(Collected data entries)
——————————
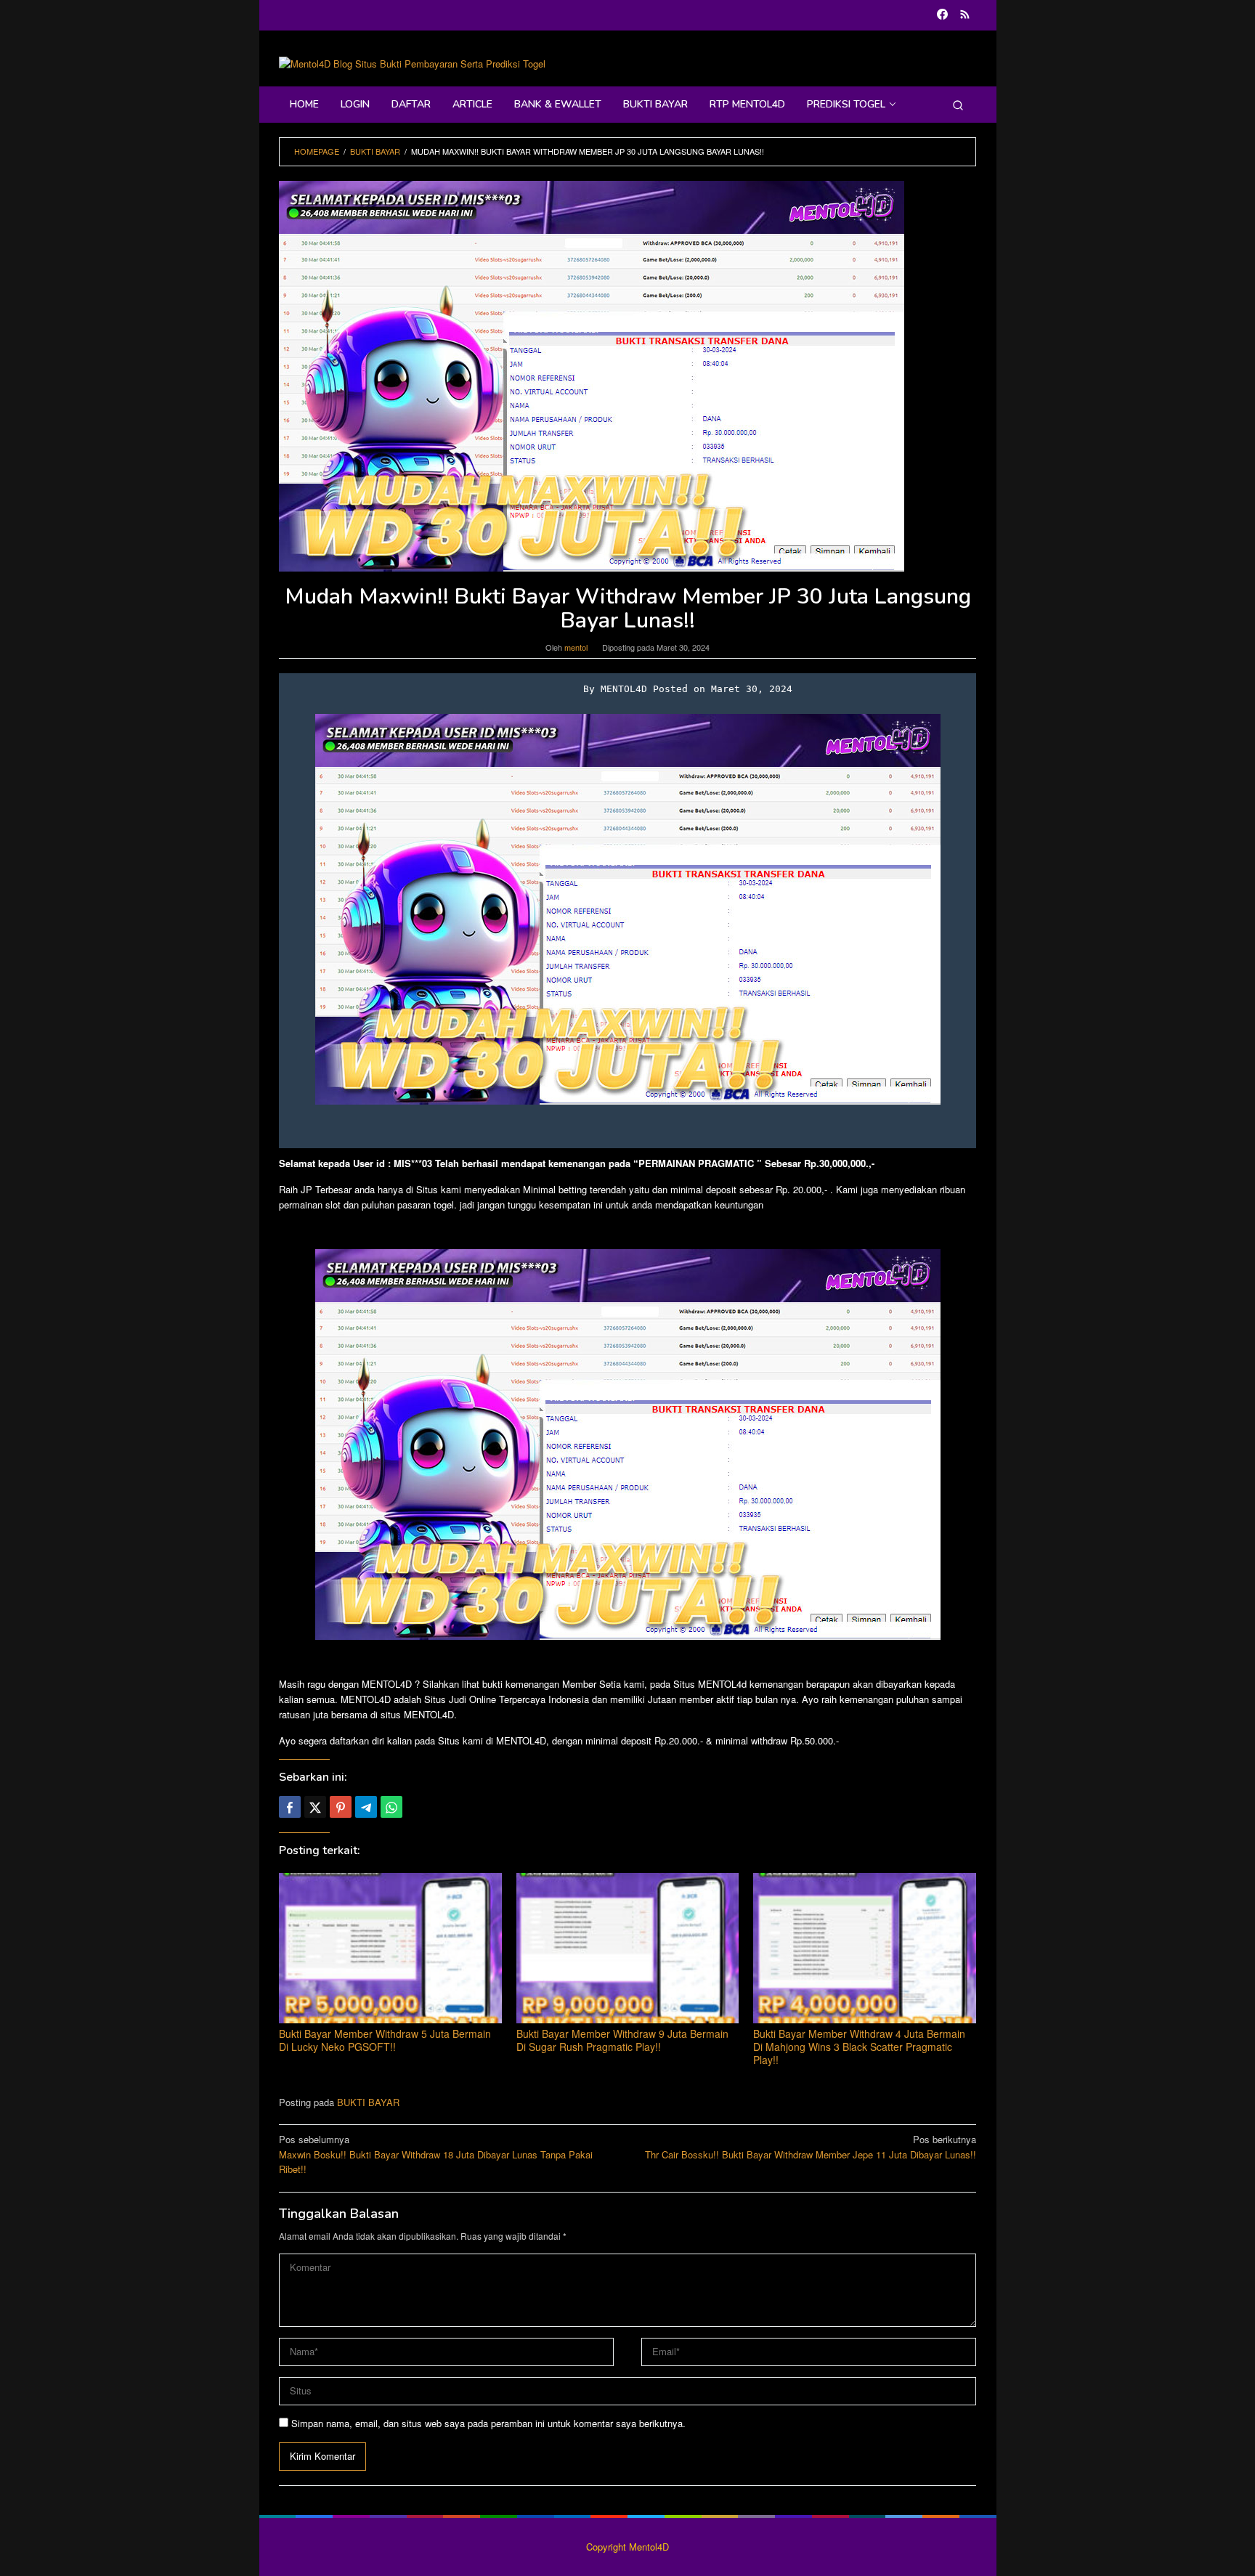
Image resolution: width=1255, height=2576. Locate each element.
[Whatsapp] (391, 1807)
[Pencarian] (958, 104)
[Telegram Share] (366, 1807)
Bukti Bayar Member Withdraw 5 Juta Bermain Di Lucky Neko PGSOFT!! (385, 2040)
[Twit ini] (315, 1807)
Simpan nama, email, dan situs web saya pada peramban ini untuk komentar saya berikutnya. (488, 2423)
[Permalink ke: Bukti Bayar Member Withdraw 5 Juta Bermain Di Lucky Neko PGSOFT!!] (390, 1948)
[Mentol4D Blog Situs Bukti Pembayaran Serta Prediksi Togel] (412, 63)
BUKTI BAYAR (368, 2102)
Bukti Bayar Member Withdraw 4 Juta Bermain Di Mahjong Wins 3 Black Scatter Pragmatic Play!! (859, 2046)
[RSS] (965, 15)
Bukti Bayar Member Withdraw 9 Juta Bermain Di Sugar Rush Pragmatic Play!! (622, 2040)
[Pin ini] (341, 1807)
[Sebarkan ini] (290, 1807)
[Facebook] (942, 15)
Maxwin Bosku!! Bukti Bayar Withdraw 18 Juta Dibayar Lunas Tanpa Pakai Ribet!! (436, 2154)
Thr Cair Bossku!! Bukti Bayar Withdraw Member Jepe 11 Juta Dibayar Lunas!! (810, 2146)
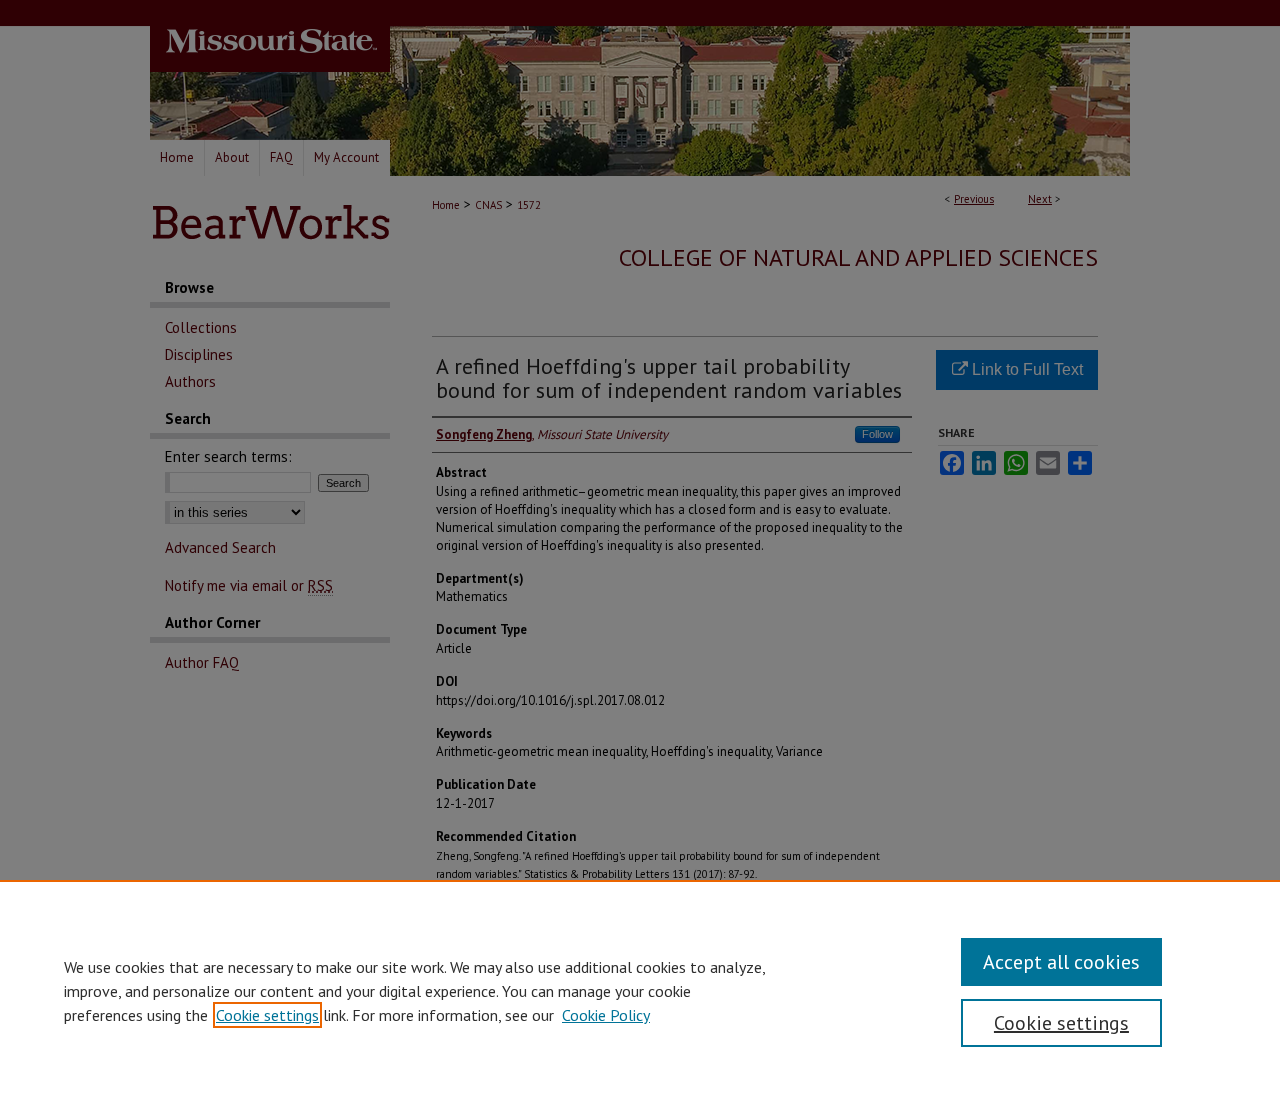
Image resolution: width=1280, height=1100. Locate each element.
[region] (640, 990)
——————————
• _YOUR GOAL_: If a line in the entries contains "Lucky", copy it.

• _YOUR SOLUTION_:
Bukti Bayar Member Withdraw 5 Juta Bermain Di Lucky Neko PGSOFT!! (385, 2040)
[Permalink ke: Bukti Bayar Member Withdraw 5 Juta Bermain Di Lucky Neko PGSOFT!!] (390, 1948)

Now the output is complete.